Il ressort de l’enquête que les prévenus employaient plusieurs personnes en séjour irrégulier dans leur entreprise de transformation de viande. Les travailleurs étaient payés entre 6 et 8 euros de l’heure pour de longues journées de travail de sept à onze heures. Ils n’avaient pas d’horaires fixes et travaillaient « à la demande », sur appel téléphonique des prévenus. Ils devaient souvent travailler la nuit et le week-end sans supplément de salaire. Ils ne recevaient pas de vêtements de protection, mais devaient acheter eux-mêmes des gants pour 10 euros. Le lieu de travail ne disposait d’aucune commodité pour eux, pas même de toilettes. Ils devaient parfois travailler pendant des heures dans des pièces réfrigérées, avec très peu de pauses. En cas d’accidents du travail, ils devaient simplement couvrir leur blessure d’un sac en plastique et continuer à travailler. Ils étaient surveillés par des caméras. À la moindre contestation, ils étaient mis à la rue. Le deuxième prévenu se trouvait lui-même en situation de séjour précaire en Belgique (il avait une carte de séjour espagnole), mais aidait son frère dans l’entreprise. C’est lui qui appelait les travailleurs et leur donnait des instructions et des tâches à accomplir. Selon le tribunal, il devait également être considéré comme employeur.  

Le tribunal a estimé que les faits de traite des êtres humains et les circonstances aggravantes étaient établis, ainsi que les infractions au droit social.   

La troisième prévenue avait menacé la partie civile, dont la plainte avait donné lieu à l’enquête pénale, en lui disant qu’il lui arriverait quelque chose s’il ne retirait pas sa plainte. Faute de preuves, elle a été acquittée pour ces faits.   
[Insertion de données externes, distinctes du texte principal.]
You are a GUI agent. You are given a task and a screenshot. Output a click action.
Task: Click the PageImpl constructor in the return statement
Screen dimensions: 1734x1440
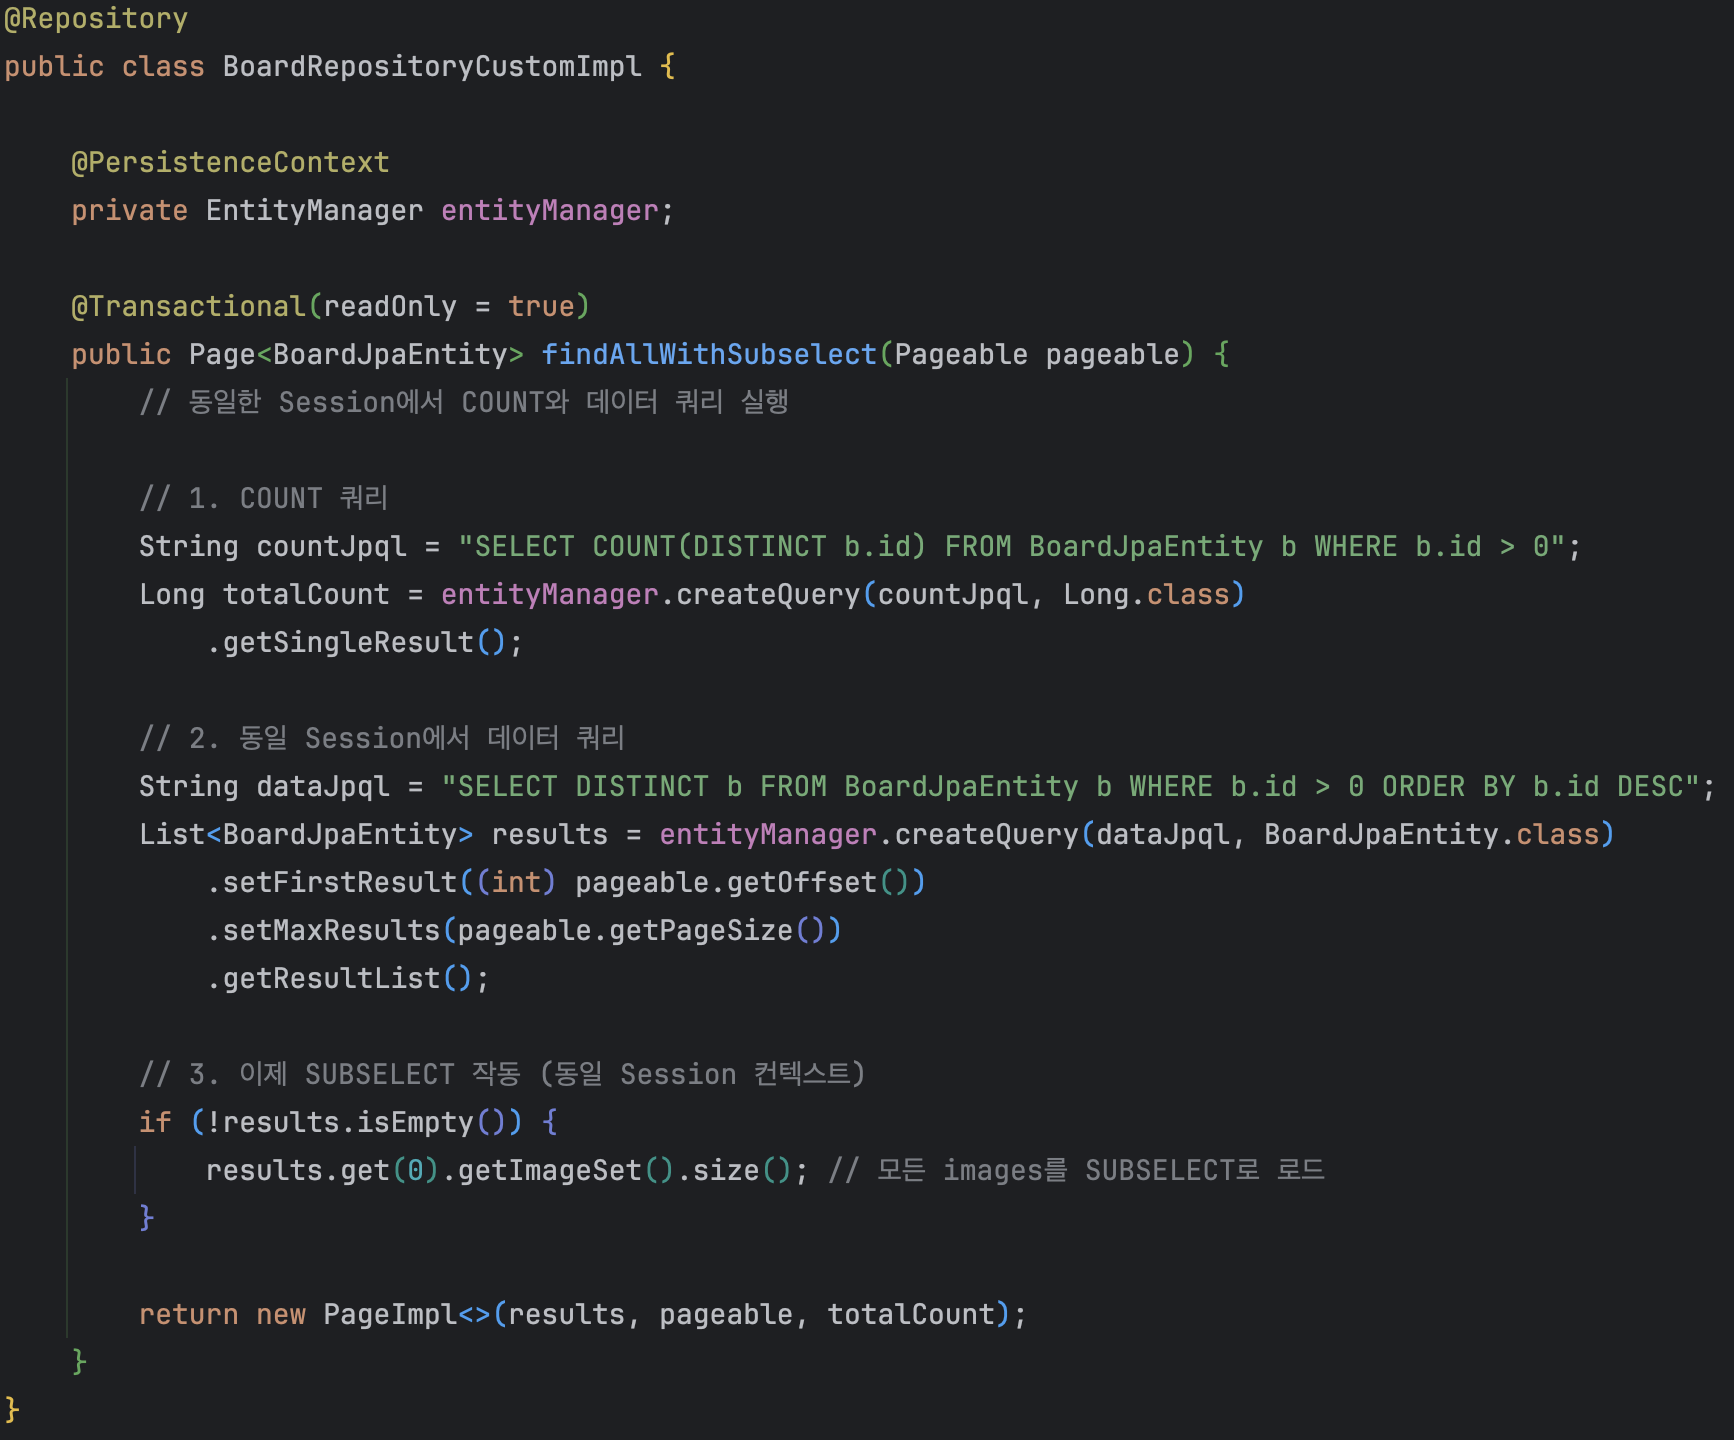389,1315
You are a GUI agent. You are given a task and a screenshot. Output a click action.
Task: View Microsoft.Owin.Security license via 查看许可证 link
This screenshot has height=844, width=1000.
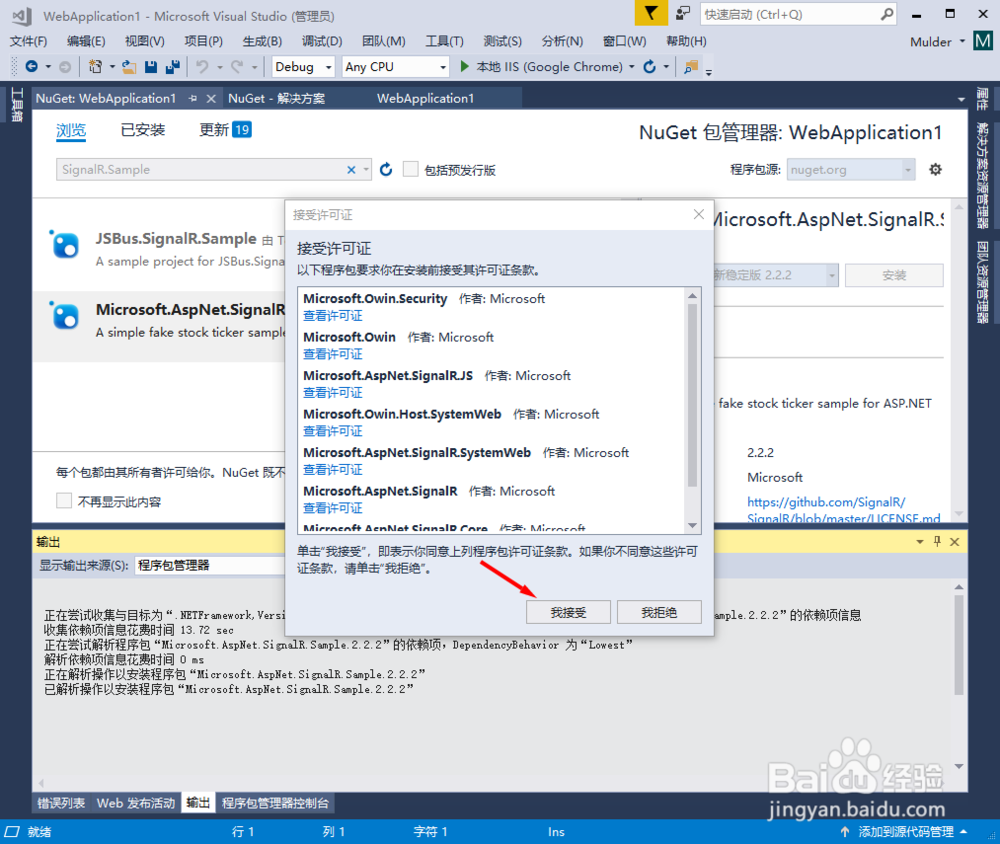click(330, 317)
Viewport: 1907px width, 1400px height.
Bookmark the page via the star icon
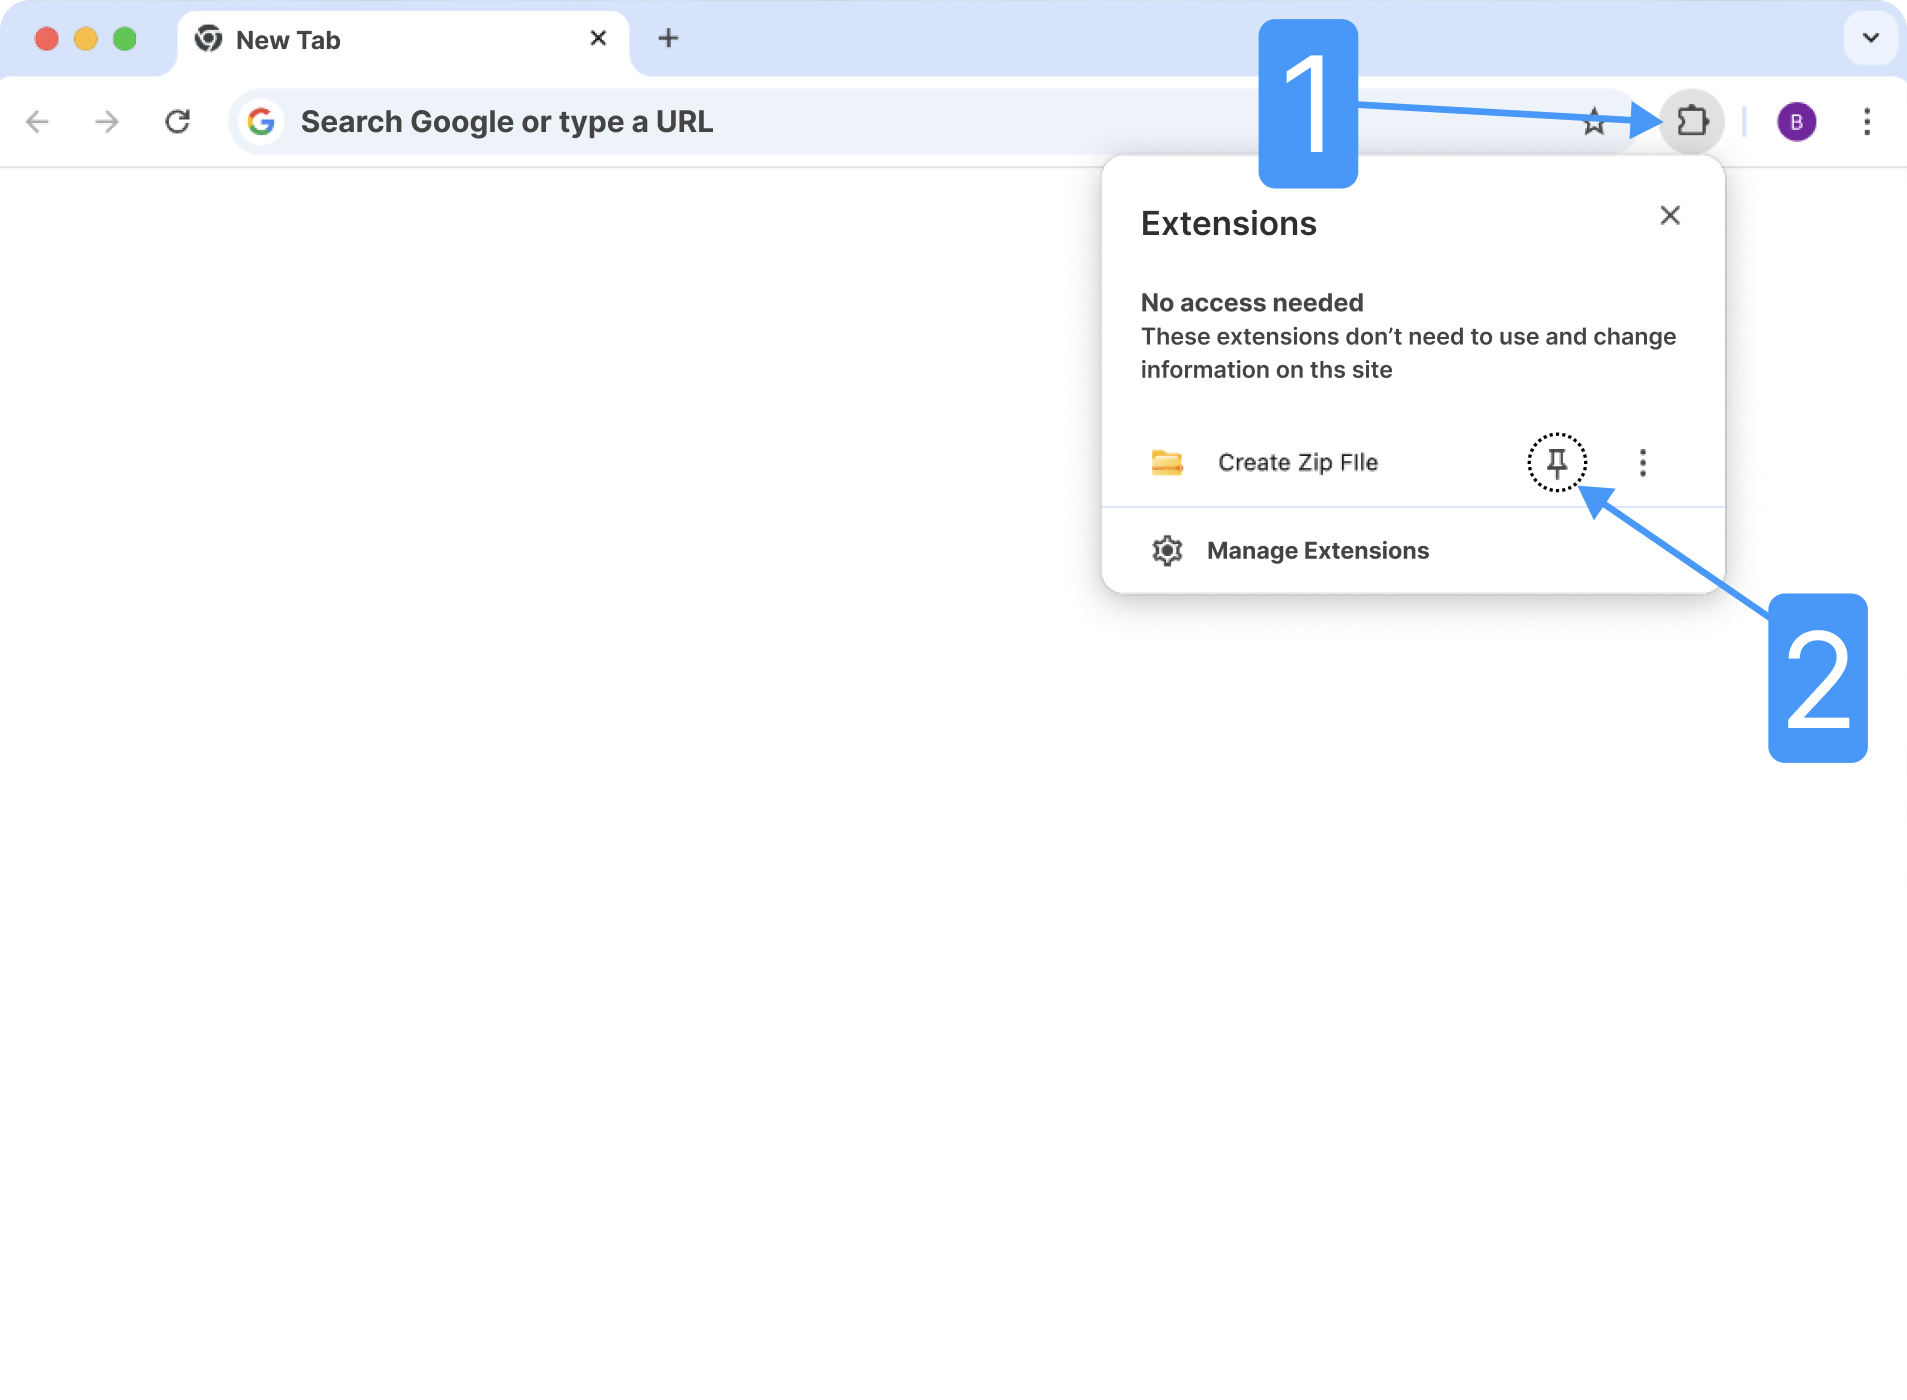tap(1592, 121)

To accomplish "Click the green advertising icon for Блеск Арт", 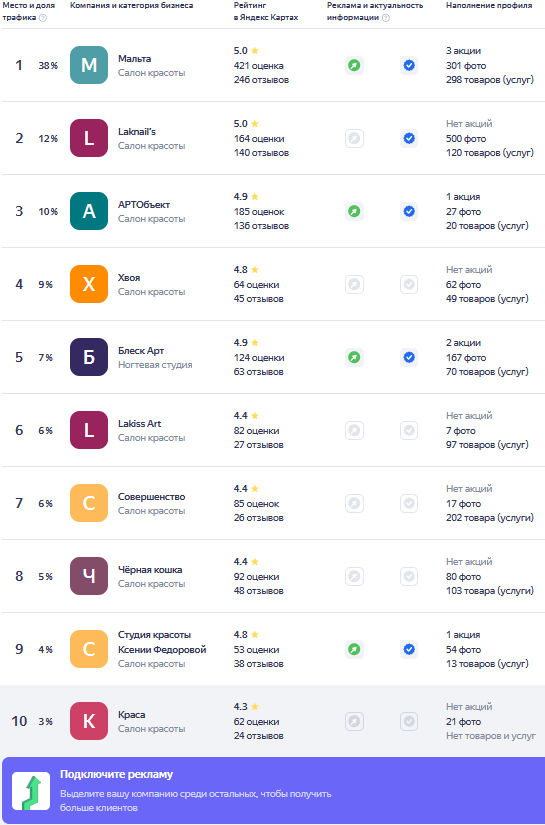I will coord(355,357).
Les premier et second prévenus ont été condamnés respectivement à une peine d’emprisonnement de 18 mois et 15 mois, ainsi qu’à une amende de 48.000 euros, les deux peines étant assorties d’un sursis partiel.   

Le quatrième prévenu avait déjà un casier judiciaire. Il a été condamné à une peine d’emprisonnement de deux ans et à une amende de 88.000 euros (avec sursis partiel).   

Des confiscations spéciales ont été prononcées à concurrence de 37.750 et 45.000 euros.   

Deux victimes se sont constituées parties civiles, ainsi que Payoke et Myria. Les victimes ont obtenu respectivement une indemnisation de 54.086,45 euros et 4.234,80 euros pour leur perte de salaire, une indemnisation de 1.000 euros à titre de dommage moral. Les confiscations ont été attribuées aux victimes. Myria et Payoke ont été indemnisés respectivement à concurrence de 2.500 euros et 2.750 euros.   

Cette décision a fait l’objet d’un appel.